- _Entries shown_
+===+

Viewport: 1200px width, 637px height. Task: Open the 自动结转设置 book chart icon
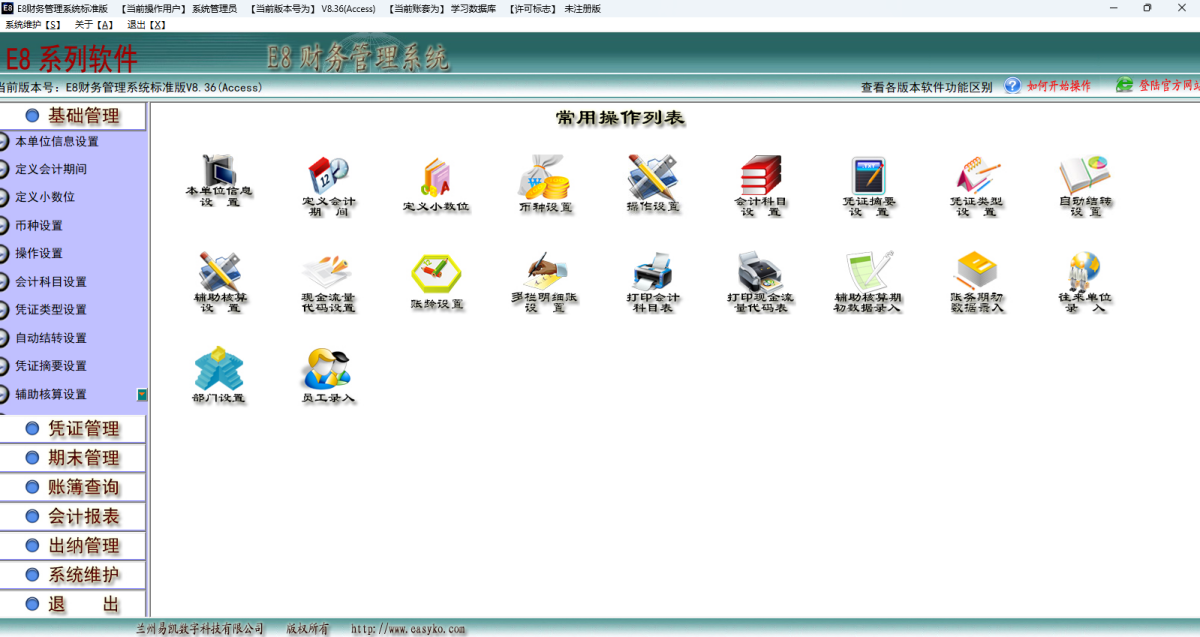pyautogui.click(x=1085, y=177)
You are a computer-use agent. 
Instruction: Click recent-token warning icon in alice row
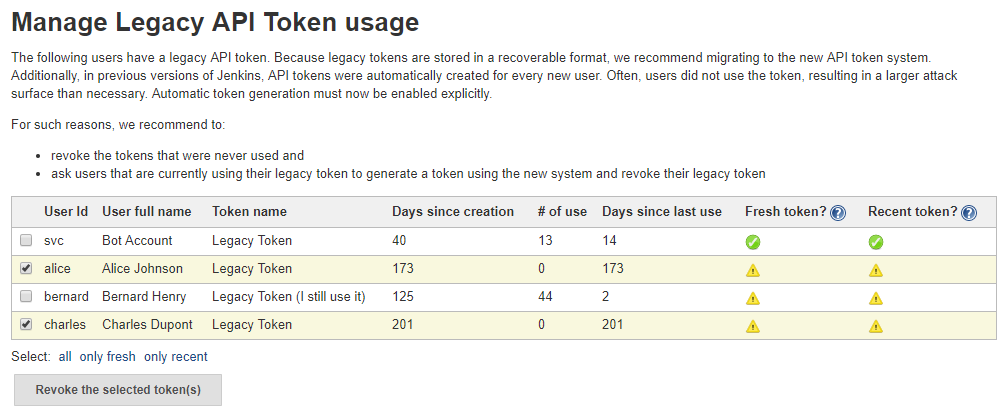[875, 270]
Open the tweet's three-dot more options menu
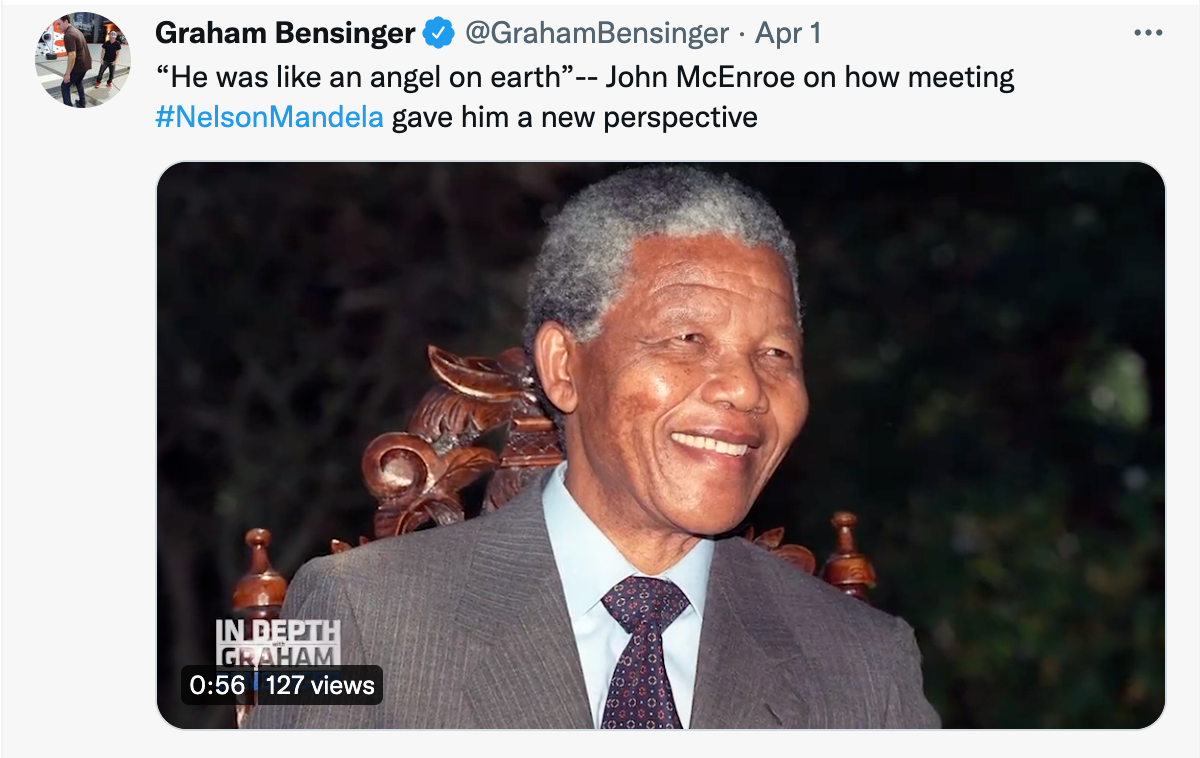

+===+

- _Task directions_
Please retype the whole listing above exactly, without any of its images.

- _Answer area_
Viewport: 1200px width, 637px height. Task: Open the 自动结转设置 book chart icon
pyautogui.click(x=1085, y=177)
You are a computer-use agent. 
Instruction: Click recent-token warning icon in alice row
[875, 270]
Open the tweet's three-dot more options menu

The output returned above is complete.